§ **Given data**:
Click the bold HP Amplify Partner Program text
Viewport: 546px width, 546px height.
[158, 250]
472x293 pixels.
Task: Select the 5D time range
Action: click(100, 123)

§ **Directions for this task**: Return the records in their entirety. Keep every character as it is.

§ **Problem solution**:
Click the bold HP Amplify Partner Program text
Viewport: 546px width, 546px height.
[158, 250]
472x293 pixels.
Task: Select the 5D time range
Action: click(100, 123)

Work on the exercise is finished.